More energy to fight

Sharon Drake realized that if she remained at 410 pounds, she was risking imminent death.

Obesity-related diabetes was forcing her to have to inject insulin four times a day. She wasn’t able to walk more than 10 paces without wheezing or losing her balance. Every simple cold she got had the potential to evolve into complicated pneumonia.

Sharon was 53 years old, and she couldn’t stop eating — even though she realized it was her weight that was running down her health. But knowing that death was a real potential outcome of her obesity didn’t faze her.

“It wasn’t the fear of dying,” she said in a recent interview. “Everyone dies.”

Here her voice trailed off and she glanced downward, at her body. “It was the fear of living in this prison I had made for myself,” she confessed.

That fear prompted her to take a very drastic measure.

Sharon underwent a type of gastrointestinal surgery in October 2001 to reduce the capacity of her stomach.

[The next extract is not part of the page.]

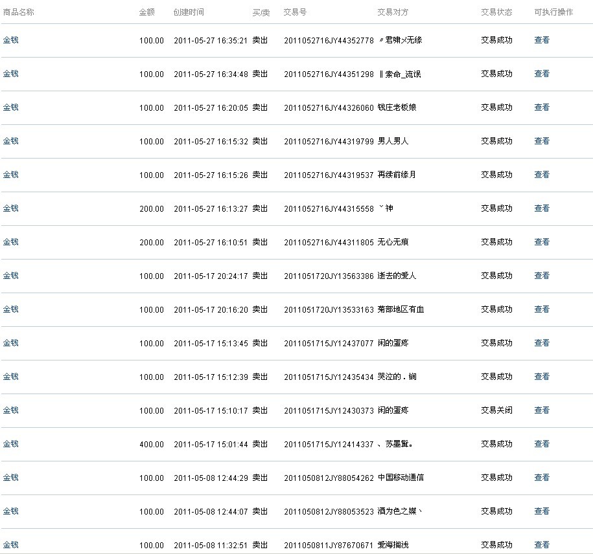This screenshot has height=554, width=593.
Task: Click the 金钱 link for 2011-05-08 11:32:51
Action: (x=11, y=545)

The procedure, known as malabsorptive surgery, involves a large portion of the stomach being literally stapled shut, and a section of the small intestine (where nutrients and calories are absorbed) being bypassed.

Several variations on this procedure are available to patients who meet the criteria (severe obesity and weight-related health problems such as type-2 diabetes or heart disease); Sharon underwent the most common, known as a Roux-en-Y gastric bypass.

Now 15 months after surgery, she weighs 187 pounds.

But despite having lost more than half her original body weight in a little over a year, Sharon cautioned that the procedure is not a quick fix or a miracle cure.

“It’s been tough — real tough,” she admitted. “Surgery invades the body, and the body doesn’t appreciate it very much. After the [procedure], I felt like I’d been run over [by] a Mack truck. And after I got home, I had to learn how to live life again all over. My stomach can only fit a few tablespoons of food now, and I have to be very careful about what I eat.

“If you overdo it,” she added, “[the food’s] comin’ right back up.”

Medical literature on malabsorptive surgery makes it clear it isn’t for everyone; candidates must not merely be looking to shed a few pounds to fit into a fashionable bathing suit. Typically, patients considered for the procedure must be diagnosed as at least 100 pounds overweight, and must have exhausted traditional weight-loss measures.

In other words, the surgery is a last resort.